BEGIN Records to process

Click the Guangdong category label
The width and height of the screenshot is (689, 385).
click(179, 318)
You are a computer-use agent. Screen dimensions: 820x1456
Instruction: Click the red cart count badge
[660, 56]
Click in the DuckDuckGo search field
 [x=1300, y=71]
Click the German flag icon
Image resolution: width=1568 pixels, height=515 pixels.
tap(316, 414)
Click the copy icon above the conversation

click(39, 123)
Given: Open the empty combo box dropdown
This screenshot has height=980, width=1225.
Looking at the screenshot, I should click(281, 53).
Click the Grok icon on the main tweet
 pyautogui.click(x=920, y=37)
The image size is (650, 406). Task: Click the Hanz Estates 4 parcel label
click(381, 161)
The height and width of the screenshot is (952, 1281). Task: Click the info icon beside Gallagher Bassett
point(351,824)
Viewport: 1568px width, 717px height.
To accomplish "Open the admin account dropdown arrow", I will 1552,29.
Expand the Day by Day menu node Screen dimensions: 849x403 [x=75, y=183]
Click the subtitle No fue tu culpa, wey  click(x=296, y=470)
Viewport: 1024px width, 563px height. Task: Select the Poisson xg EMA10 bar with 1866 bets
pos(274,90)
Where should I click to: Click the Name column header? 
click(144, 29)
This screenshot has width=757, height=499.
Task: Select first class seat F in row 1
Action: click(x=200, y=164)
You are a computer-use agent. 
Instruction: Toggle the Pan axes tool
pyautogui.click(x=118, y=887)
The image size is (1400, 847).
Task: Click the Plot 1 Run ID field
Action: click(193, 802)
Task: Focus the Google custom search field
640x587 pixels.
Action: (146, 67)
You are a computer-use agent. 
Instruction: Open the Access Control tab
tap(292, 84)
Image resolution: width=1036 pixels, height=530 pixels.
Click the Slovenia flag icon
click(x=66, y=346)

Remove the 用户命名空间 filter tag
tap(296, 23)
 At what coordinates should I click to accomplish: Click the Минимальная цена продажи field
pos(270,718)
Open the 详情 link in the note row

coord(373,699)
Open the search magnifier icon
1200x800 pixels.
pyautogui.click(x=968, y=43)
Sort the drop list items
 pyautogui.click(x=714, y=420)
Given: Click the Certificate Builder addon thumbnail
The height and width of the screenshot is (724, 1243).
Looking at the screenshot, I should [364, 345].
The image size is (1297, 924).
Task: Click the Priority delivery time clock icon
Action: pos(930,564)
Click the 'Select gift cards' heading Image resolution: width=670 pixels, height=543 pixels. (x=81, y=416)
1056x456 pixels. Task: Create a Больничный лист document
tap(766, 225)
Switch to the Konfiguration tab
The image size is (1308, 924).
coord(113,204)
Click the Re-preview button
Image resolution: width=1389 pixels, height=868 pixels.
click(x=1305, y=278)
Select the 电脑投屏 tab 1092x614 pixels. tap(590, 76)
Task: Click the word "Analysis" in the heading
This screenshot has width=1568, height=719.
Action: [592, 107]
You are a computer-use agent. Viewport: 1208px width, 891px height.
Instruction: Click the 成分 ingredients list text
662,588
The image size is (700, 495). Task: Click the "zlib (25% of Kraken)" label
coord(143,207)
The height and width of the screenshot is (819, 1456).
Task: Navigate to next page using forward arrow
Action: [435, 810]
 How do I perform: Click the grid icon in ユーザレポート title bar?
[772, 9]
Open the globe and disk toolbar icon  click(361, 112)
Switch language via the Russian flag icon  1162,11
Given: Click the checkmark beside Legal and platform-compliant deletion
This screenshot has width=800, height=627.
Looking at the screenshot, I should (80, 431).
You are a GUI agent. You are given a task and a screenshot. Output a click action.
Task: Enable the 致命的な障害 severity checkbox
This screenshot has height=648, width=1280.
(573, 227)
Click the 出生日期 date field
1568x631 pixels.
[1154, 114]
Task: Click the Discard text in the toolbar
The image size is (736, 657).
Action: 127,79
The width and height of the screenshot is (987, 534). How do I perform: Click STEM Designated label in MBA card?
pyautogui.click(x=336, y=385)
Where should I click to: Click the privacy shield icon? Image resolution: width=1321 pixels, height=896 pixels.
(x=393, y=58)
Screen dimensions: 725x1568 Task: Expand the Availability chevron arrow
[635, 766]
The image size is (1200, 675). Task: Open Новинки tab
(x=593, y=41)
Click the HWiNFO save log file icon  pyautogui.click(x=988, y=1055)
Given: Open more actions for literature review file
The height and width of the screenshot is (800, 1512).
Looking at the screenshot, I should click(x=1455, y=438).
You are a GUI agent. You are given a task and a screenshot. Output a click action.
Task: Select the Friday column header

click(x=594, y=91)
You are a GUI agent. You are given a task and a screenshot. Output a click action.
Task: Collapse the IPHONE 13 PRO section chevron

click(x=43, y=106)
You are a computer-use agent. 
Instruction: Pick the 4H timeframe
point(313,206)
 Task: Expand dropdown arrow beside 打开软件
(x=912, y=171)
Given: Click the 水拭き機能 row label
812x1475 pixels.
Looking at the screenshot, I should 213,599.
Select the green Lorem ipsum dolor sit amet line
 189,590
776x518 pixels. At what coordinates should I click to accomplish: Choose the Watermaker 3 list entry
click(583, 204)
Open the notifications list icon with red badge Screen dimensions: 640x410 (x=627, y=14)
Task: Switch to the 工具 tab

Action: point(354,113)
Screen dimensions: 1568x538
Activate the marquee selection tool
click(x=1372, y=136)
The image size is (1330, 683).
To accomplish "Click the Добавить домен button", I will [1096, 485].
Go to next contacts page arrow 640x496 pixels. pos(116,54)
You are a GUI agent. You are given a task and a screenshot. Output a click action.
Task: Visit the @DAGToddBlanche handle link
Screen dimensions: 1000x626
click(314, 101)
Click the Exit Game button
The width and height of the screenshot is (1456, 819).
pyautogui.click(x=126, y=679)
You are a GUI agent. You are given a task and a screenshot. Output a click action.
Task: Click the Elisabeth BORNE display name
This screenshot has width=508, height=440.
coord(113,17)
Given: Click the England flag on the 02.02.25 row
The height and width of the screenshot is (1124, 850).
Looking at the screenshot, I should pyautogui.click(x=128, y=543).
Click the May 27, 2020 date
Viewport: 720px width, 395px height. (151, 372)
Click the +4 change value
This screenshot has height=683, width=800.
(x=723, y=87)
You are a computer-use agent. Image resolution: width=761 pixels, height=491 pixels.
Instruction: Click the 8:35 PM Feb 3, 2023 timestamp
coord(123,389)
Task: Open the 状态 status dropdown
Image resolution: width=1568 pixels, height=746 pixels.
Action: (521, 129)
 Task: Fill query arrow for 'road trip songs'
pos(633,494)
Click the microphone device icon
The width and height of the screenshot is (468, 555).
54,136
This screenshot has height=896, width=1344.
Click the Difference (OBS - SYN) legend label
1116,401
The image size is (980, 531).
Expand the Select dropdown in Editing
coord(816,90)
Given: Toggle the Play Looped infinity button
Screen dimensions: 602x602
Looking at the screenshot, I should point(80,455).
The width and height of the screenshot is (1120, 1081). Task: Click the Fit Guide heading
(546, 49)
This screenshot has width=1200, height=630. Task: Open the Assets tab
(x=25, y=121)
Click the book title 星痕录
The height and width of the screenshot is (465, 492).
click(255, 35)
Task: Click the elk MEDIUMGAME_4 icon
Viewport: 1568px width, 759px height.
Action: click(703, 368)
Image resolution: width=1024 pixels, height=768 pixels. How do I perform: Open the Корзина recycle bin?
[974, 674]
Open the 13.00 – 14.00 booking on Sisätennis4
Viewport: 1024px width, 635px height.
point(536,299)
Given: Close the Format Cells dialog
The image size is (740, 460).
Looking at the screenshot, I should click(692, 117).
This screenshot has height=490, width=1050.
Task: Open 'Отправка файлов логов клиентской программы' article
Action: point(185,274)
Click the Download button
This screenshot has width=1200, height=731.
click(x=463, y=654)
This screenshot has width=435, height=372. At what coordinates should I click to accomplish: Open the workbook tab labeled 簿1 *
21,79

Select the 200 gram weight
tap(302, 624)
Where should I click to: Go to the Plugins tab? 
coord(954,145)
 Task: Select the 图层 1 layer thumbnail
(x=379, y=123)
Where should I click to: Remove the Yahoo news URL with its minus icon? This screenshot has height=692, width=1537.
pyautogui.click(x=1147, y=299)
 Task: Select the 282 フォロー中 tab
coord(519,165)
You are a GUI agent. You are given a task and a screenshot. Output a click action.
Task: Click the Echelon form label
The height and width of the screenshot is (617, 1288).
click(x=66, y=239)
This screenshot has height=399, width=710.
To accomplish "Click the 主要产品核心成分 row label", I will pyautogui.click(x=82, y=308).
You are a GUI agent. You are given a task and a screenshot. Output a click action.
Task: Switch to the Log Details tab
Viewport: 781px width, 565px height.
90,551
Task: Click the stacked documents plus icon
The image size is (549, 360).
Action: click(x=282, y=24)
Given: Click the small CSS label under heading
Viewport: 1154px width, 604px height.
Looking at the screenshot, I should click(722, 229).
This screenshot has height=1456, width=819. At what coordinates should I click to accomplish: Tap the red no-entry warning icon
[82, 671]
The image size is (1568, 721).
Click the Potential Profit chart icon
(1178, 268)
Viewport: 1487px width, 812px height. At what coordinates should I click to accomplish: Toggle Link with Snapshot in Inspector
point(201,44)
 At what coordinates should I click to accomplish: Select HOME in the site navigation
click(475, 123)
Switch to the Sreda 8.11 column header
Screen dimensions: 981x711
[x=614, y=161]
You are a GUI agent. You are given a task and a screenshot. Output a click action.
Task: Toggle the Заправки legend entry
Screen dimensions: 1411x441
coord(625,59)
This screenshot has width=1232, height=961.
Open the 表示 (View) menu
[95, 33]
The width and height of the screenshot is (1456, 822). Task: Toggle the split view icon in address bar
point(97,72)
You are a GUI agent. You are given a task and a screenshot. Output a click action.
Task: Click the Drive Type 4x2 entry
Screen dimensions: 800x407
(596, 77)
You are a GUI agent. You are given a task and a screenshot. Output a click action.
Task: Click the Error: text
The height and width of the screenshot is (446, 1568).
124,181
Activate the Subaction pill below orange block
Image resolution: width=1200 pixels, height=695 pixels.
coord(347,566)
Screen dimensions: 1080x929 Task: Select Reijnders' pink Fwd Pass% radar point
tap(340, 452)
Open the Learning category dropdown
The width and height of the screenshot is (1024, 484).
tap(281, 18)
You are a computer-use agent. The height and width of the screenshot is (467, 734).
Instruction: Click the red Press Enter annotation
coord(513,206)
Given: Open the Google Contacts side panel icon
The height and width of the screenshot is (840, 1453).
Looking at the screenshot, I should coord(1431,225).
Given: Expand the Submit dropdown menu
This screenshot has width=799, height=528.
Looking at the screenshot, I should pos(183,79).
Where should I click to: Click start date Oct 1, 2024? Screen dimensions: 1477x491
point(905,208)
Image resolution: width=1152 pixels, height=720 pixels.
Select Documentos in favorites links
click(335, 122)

END Records to process

For the word "will", find all matching lines in the entries above and copy them out.

▶ **Exercise solution**:
To accomplish "Open the admin account dropdown arrow", I will 1552,29.
To accomplish "Click the Добавить домен button", I will [1096, 485].
To accomplish "Click the 主要产品核心成分 row label", I will pyautogui.click(x=82, y=308).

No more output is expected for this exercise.